### Problem requirements
Will you reproduce the material word for word, starting with its first line and going on through the line that contains "table-cell: 28536 is", with both of those lines included?

### Given data
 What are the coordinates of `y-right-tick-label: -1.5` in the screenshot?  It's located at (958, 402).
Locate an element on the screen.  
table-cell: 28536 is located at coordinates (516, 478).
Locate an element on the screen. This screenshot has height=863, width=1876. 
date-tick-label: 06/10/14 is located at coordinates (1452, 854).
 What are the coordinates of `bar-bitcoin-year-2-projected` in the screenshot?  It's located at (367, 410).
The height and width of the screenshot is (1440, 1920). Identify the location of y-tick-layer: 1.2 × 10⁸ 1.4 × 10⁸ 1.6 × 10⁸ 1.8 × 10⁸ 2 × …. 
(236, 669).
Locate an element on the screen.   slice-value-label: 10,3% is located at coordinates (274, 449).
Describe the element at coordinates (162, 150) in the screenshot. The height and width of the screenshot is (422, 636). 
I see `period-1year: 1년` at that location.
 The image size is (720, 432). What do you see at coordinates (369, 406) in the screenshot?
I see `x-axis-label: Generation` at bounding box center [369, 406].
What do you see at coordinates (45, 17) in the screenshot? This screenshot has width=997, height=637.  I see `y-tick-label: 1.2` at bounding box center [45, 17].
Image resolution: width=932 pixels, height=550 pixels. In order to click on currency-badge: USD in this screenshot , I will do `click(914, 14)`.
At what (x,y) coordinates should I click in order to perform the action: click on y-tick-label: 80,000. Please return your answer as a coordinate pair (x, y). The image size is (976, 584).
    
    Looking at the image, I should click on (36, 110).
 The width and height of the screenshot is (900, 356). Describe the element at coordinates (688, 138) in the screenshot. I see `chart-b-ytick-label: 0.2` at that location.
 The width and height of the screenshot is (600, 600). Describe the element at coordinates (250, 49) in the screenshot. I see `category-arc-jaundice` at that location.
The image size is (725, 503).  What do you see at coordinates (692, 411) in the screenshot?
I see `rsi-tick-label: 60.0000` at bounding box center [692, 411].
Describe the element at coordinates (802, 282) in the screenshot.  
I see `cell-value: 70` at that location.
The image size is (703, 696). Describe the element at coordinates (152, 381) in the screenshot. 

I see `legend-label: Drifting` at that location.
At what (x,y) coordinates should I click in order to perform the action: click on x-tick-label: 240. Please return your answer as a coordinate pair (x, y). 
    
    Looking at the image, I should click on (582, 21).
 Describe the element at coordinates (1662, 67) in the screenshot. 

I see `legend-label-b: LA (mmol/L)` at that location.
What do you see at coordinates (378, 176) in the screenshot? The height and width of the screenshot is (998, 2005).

### Task solution
 What are the coordinates of `y-right-tick-label: -1.5` in the screenshot?  It's located at (958, 402).
Locate an element on the screen.  
table-cell: 28536 is located at coordinates (516, 478).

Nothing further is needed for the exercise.